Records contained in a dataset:

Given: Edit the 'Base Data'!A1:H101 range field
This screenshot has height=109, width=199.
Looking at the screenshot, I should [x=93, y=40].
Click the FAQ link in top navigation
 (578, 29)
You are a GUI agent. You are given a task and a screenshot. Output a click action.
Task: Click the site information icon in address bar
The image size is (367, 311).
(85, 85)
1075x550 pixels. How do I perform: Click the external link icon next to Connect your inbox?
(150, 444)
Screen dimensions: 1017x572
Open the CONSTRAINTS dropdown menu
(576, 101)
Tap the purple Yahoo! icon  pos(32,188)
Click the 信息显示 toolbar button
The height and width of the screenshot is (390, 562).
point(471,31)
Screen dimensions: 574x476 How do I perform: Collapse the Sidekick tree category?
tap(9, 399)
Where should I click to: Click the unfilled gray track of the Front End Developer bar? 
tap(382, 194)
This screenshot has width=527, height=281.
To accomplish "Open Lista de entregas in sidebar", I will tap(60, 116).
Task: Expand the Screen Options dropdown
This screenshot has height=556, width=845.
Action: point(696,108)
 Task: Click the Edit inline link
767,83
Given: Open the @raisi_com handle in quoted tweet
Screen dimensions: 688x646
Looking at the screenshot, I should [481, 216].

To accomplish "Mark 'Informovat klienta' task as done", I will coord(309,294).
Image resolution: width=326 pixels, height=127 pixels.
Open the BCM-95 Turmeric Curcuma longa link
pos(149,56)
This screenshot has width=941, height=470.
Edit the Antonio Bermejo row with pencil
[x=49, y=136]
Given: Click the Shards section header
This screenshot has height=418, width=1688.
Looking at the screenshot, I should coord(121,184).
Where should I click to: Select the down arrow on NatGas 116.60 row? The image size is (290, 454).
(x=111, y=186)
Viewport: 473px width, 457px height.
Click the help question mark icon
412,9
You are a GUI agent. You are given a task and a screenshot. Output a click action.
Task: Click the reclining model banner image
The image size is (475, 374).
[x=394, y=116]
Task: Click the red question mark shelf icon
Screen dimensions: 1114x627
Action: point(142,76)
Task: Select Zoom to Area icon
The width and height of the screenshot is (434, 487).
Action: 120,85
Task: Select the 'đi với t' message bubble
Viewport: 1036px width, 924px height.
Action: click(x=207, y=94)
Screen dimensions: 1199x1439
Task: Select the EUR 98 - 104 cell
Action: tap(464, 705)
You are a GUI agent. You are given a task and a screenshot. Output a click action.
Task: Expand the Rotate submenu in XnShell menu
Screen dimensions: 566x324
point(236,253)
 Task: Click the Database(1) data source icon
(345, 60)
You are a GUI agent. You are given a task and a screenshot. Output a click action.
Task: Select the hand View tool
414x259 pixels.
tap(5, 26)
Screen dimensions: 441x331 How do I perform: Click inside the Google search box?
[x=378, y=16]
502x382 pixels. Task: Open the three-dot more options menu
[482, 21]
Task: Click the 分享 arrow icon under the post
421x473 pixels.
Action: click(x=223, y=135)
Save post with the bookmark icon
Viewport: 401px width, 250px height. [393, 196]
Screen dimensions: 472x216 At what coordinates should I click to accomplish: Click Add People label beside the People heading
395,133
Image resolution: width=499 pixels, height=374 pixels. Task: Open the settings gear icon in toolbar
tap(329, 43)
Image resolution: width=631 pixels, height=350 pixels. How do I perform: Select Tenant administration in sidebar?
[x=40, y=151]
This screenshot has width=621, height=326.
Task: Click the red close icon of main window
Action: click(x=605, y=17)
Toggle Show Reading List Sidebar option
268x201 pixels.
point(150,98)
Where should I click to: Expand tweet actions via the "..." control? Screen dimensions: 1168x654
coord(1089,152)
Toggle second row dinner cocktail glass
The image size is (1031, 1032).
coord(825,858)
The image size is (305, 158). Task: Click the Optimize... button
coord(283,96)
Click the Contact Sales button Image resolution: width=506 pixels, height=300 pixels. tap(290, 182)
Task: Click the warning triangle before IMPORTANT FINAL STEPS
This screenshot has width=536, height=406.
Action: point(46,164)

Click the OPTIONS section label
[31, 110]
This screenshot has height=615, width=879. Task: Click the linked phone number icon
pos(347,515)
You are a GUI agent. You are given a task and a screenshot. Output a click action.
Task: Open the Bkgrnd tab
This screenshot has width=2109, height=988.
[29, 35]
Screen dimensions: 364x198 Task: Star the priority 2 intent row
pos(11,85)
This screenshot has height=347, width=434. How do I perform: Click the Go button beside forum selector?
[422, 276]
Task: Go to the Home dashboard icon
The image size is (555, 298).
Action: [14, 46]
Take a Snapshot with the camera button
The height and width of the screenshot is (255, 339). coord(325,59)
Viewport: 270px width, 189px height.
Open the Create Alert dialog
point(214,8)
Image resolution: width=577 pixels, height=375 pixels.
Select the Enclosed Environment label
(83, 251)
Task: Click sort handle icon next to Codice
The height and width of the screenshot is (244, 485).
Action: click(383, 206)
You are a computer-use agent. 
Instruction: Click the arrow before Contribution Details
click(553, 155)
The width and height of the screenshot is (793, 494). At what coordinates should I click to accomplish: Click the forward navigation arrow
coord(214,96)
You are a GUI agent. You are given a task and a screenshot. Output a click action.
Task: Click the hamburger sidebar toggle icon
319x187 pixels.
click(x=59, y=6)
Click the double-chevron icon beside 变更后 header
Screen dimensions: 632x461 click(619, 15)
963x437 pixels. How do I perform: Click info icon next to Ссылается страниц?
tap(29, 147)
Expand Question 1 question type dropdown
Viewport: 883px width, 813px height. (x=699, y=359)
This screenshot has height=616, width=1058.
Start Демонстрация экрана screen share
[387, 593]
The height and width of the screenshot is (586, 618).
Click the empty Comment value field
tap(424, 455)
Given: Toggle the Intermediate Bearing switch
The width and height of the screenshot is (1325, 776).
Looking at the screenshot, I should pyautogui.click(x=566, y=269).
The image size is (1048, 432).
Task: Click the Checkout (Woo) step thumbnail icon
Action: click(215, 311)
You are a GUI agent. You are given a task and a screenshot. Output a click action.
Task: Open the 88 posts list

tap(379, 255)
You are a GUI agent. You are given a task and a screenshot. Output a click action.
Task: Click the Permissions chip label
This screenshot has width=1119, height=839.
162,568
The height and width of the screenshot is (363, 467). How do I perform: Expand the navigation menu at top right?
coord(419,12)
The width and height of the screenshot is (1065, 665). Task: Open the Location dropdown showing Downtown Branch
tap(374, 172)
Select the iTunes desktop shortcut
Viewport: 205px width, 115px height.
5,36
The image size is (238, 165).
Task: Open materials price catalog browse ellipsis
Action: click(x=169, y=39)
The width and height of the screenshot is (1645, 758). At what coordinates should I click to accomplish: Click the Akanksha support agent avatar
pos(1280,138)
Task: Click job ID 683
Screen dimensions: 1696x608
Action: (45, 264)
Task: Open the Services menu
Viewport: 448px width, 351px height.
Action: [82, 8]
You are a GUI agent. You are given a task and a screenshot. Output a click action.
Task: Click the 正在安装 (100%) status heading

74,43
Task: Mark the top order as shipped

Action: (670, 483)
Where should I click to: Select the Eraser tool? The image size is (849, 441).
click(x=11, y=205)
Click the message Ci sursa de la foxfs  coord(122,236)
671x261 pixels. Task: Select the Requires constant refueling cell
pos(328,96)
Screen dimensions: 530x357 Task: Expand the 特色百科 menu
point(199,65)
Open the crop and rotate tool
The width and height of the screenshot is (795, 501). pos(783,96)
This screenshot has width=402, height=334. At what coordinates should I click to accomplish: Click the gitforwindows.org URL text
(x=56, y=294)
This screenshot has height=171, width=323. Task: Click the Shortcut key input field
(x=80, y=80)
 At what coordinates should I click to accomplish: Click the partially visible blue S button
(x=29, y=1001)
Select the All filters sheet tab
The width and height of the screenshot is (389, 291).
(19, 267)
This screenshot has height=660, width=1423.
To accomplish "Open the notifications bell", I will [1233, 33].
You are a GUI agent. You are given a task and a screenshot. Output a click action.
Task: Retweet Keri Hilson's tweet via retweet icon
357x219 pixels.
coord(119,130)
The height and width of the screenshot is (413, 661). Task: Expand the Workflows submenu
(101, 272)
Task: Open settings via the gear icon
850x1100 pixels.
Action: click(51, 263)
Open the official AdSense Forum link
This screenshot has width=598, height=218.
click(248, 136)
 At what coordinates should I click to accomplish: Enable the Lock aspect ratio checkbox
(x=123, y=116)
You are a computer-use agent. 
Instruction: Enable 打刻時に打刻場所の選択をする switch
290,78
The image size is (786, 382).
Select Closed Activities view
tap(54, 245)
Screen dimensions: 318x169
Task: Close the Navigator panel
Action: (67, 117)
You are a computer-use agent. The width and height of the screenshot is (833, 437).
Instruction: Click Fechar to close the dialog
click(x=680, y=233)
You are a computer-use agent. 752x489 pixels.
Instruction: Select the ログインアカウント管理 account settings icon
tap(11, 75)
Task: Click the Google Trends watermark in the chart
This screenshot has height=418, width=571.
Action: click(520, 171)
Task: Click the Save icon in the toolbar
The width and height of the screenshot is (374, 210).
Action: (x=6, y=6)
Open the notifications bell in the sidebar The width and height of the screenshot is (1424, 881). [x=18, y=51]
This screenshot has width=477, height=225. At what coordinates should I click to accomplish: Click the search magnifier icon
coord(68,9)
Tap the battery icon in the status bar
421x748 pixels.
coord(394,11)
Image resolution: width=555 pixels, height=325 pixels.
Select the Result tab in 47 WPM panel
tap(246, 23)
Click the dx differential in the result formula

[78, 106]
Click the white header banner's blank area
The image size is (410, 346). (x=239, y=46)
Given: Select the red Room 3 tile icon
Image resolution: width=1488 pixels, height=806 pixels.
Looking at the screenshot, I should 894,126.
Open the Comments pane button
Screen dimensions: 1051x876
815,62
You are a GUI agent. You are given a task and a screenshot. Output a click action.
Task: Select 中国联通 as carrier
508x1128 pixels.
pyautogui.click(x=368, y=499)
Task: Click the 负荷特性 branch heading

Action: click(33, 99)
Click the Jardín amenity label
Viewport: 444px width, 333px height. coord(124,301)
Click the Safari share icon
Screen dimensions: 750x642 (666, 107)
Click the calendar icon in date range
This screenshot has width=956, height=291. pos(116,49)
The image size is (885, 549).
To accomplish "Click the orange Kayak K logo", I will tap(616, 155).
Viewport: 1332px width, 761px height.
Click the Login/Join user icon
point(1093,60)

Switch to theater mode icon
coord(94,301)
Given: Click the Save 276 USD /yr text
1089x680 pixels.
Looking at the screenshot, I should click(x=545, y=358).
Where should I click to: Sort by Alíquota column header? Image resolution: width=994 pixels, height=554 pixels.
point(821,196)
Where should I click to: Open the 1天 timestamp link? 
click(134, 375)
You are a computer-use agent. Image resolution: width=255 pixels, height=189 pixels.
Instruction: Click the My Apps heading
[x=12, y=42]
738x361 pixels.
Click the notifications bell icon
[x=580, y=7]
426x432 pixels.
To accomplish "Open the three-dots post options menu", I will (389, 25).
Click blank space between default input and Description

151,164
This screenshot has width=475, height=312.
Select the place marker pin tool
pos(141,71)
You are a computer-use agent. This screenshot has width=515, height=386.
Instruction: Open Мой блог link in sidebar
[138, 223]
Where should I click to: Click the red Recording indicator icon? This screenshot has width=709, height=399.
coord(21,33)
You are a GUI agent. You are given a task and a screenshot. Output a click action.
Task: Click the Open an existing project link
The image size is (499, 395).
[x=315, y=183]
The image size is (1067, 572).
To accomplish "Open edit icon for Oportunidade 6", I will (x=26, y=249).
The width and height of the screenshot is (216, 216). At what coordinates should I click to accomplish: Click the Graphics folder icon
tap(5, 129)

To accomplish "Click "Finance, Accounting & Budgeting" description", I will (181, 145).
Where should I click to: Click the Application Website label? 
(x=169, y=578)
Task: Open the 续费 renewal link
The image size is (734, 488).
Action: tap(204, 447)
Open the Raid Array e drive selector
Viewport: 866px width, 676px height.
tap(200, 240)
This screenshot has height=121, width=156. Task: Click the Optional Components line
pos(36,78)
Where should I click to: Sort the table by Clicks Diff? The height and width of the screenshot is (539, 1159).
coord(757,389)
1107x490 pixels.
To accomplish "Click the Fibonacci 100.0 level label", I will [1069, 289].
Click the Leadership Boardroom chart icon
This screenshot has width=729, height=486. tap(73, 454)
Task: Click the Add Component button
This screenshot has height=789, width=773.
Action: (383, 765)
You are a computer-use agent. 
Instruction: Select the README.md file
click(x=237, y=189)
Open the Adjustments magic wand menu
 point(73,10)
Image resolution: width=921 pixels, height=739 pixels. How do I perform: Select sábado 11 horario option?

Task to complete: Which lines in the records above include the word "computer"? Copy them out.

Response area:
You are a computer-use agent. 
You are a computer-use agent. 
You are a computer-use agent. The width and height of the screenshot is (833, 437).
You are a computer-use agent. 752x489 pixels.
You are a computer-use agent. Image resolution: width=255 pixels, height=189 pixels.
You are a computer-use agent. This screenshot has width=515, height=386.
You are a computer-use agent. 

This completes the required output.